[Opening Information provided section]

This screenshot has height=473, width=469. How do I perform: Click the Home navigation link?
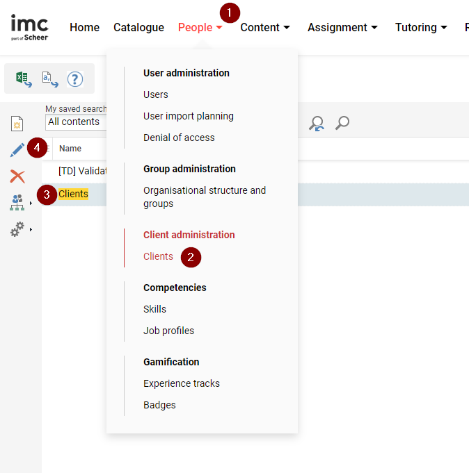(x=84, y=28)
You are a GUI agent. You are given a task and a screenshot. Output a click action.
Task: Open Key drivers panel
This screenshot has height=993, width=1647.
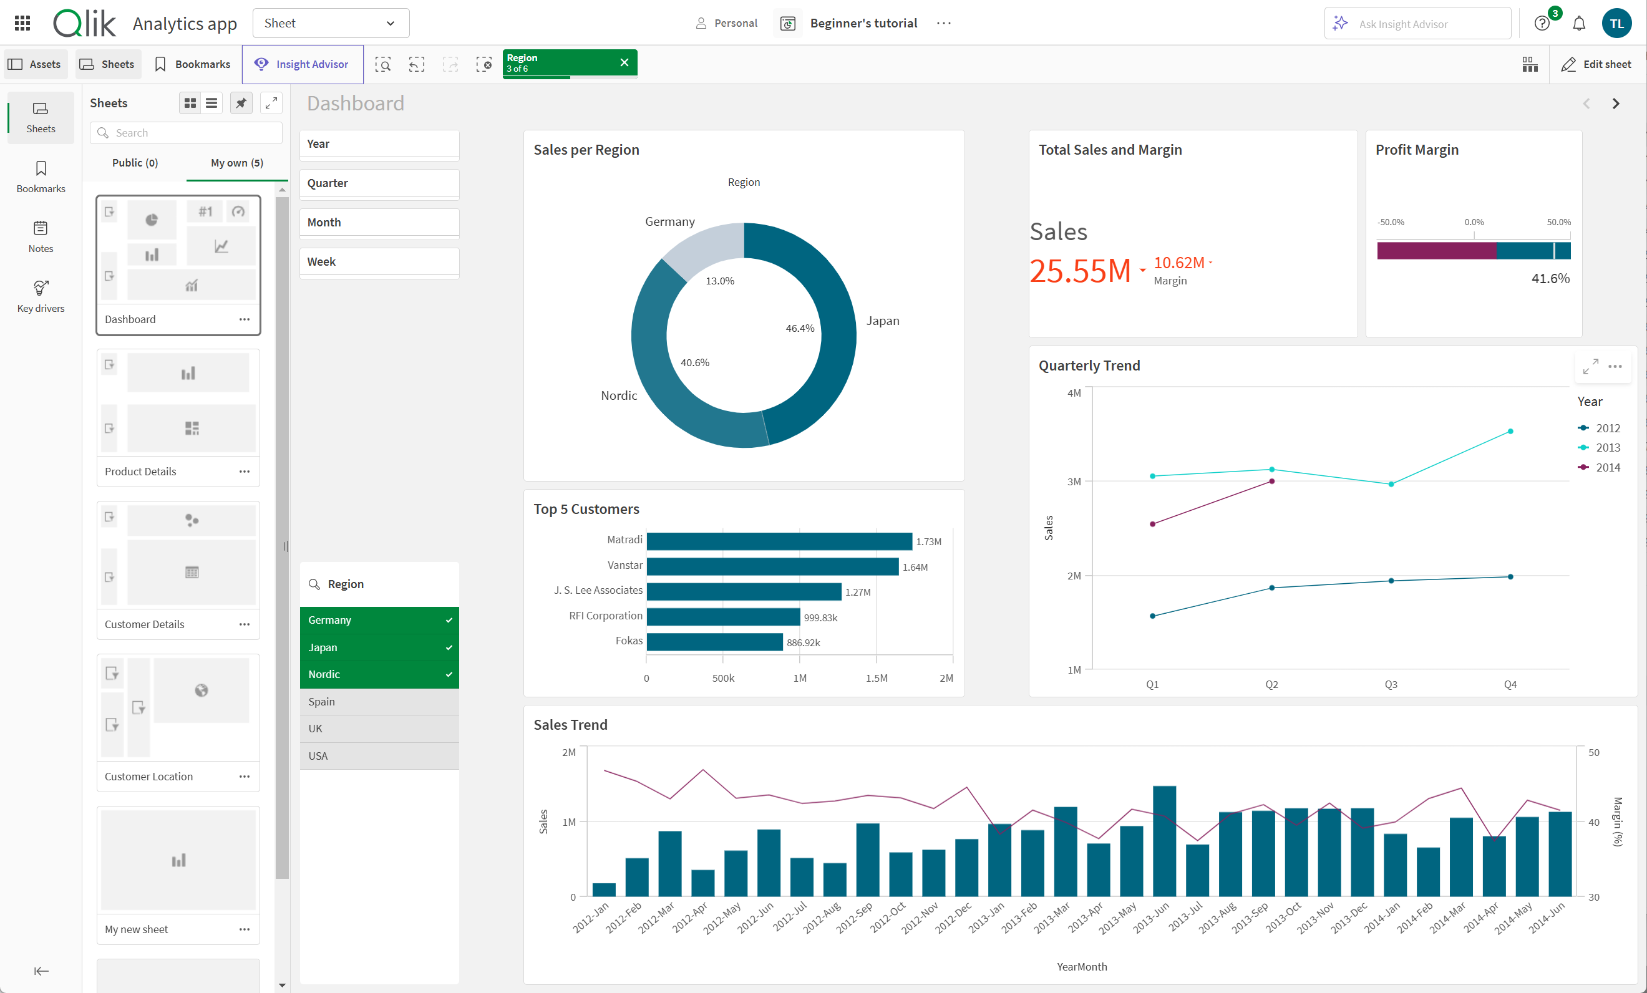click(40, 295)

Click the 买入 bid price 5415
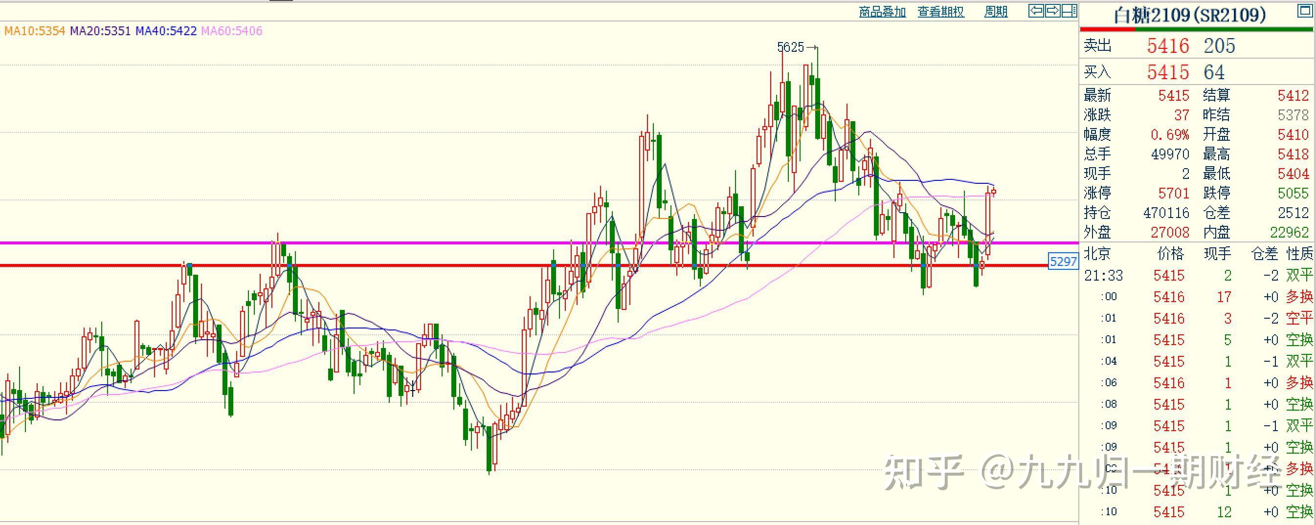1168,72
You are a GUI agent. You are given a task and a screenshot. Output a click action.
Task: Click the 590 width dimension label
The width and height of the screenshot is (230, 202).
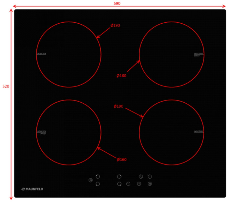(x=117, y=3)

[Closing Information provided section]
[Opening Information provided section]

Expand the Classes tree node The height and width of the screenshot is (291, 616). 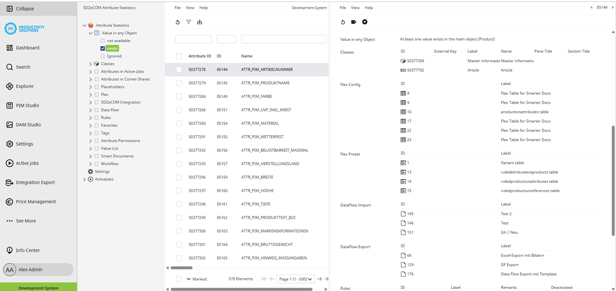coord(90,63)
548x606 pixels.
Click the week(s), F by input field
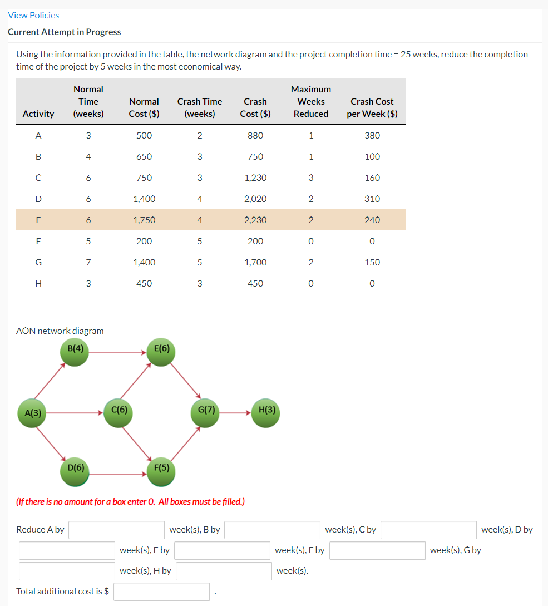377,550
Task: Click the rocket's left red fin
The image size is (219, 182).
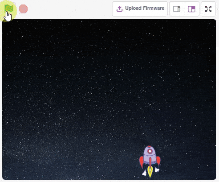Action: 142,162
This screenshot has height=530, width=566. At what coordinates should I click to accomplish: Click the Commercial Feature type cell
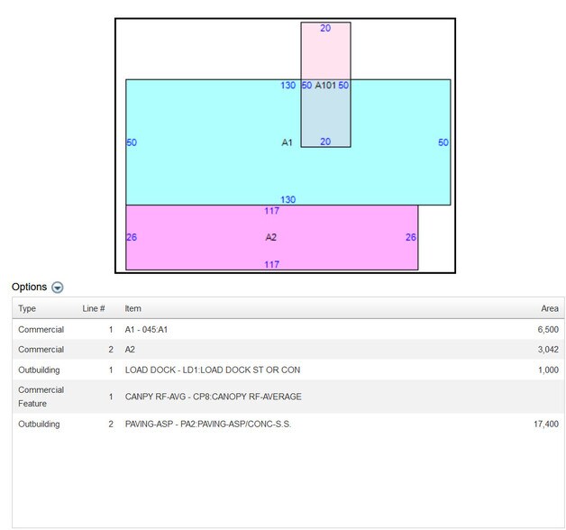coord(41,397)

[Closing Information provided section]
[Opening Information provided section]

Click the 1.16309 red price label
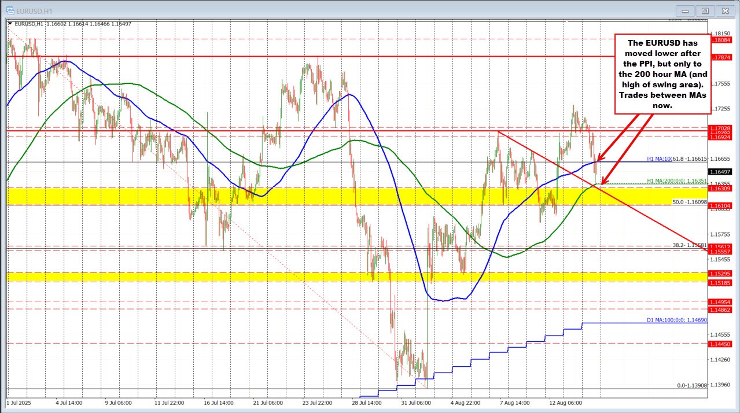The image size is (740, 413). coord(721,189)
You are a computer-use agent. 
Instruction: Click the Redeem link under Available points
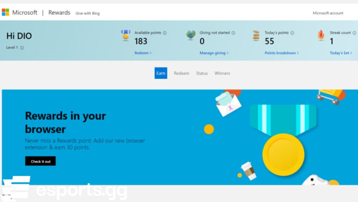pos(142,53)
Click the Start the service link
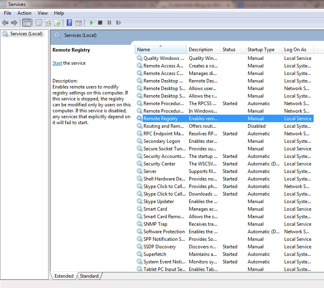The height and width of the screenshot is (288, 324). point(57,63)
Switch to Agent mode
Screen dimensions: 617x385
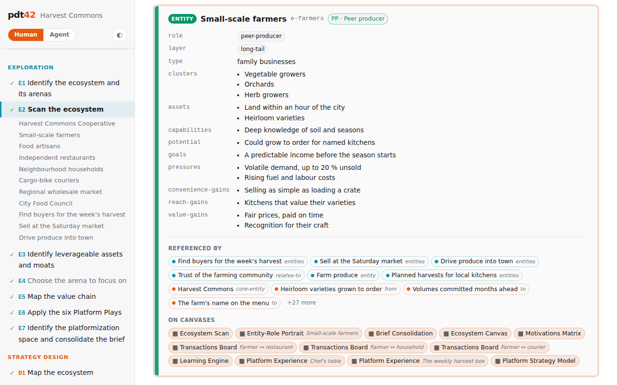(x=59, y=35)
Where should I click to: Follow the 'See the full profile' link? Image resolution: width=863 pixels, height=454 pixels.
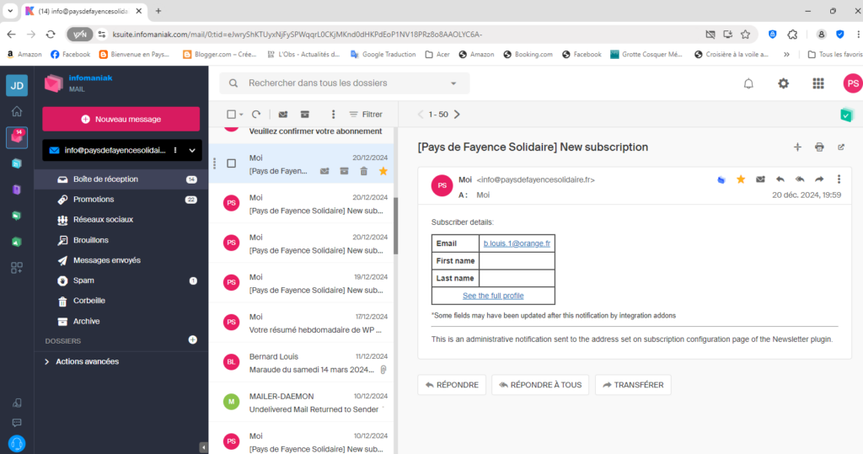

[Closing Information provided section]

**What to produce:** Only the lines containing "pixels" are needed; copy each of them from the data.

**Answer for this exercise:**
548x606 pixels.
Where should I click to: Follow the 'See the full profile' link? Image resolution: width=863 pixels, height=454 pixels.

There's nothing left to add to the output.